Born in Ventura, California, Ronie graduated with a double major from Harvard University in 1991. She received her doctorate in political science at University of Michigan in Ann Arbor in 1998. As a graduate student, one mentor recalls, she had the kind of inquiring mind and breadth of interests that made it a pleasure serving on committees, reading drafts, and advising. And the speed with which she finished her coursework, secured funding, conducted field research and completed her dissertation amazed many.

At the time of her death, Ronie was an Assistant Professor of Environmental Policy at Duke University's Nicholas School of the Environment and Earth Sciences. Specializing in international environmental politics, Ronie brought valuable contributions to the faculty and students at Duke. The early success of her first book, Exporting Environmentalism: Multinational Firms in US, Mexico and Brazil, bespoke her talent for identifying fascinating environmental questions and tackling them insightfully and enthusiastically. Published in 2000 by MIT Press in the Global Environmental Accord series, the book examines the increasingly multifaceted role of multinational corporations in environmental politics. It is a thorough comparative analysis of the role of multinational interests in diffusing voluntary standards and as carriers of global influence in domestic environmental politics. For scholars undertaking similar intellectual pursuits, it was immediately obvious that Ronie had pinpointed a phenomenon of growing significance in international politics. The book's contribution to the study of international environmental politics was recognized by the International Studies Association in 2001 with the award of the prestigious Harold and Margaret Sprout Award.
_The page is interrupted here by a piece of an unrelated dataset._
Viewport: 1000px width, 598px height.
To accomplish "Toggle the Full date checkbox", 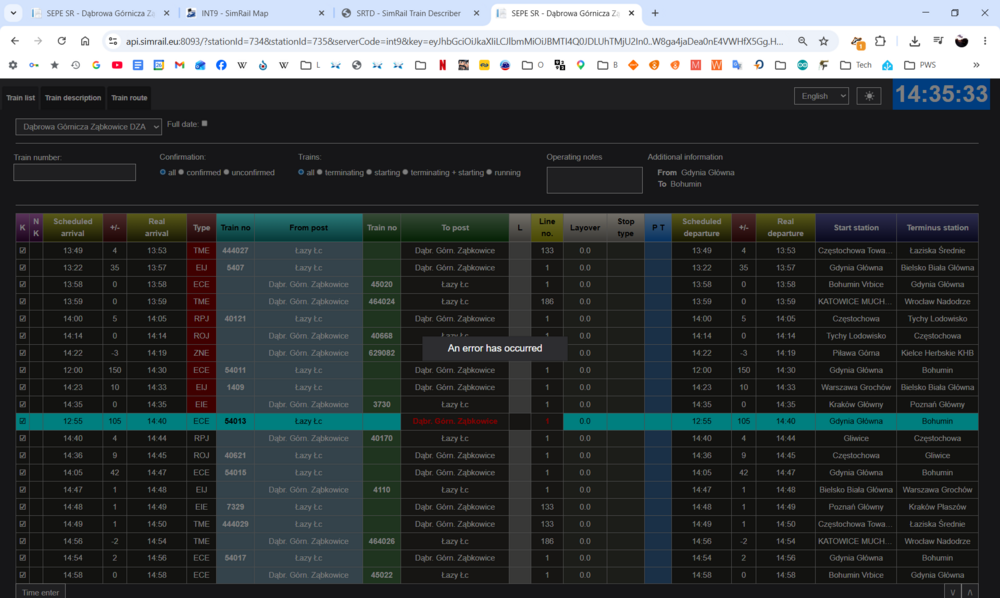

Having made a notable mark in the study of business and civil society actors in global politics, Ronie's intellectual curiosity pushed her towards further exploration of the political strategies of transnational actors in a variety of contexts. She was deeply interested in the role of non-governmental actors such as scientists, indigenous peoples' coalitions, environmental advocates, criminal networks, and multinational firms, in influencing environmental decisions across borders. Exploring these actors' modes of collective action, the version of [End Page iii] environmental ideas that they transmit across cultures, and their impacts on public policy and private behavior, she argued that the globalization of environmentalism is best understood at an intermediate level of analysis—above the level of the individual but below that of global civil society writ large. She was also interested in the interactions of governmental agents outside the bounds of traditional international environmental regimes. At the time of her death, she was involved in a project evaluating the cooperative efforts of Brazilian and US environmental agencies to promote pollution prevention programs.

Building on her analyses of voluntary environmental programs, in the three years before her death, Ronie focused considerable energy on understanding the emerging phenomenon of certification, in industries ranging from chemicals to coffee to automobiles. In a collaborative project sponsored by the Ford Foundation, Ronie considered why certification and other voluntary programs were emerging in so many sectors, and what impact these programs would have on the behavior of entire industries. Connecting these questions to her interest in transnational actors, she evaluated the participation of firms, non-governmental organizations, and governments in certification programs, building a powerful transactions-cost framework to explain the dynamics driving firms' decisions. She was poised to evaluate the effectiveness of voluntary approaches when she became ill. Ronie also planned to be part of a project investigating the role of multinational corporations across regions and the networked structure of their transnational political organizations. Though her death interrupted all of this research, the multiple intellectual agendas her work has set will continue to influence those seeking to unveil new phenomena in global environmental politics.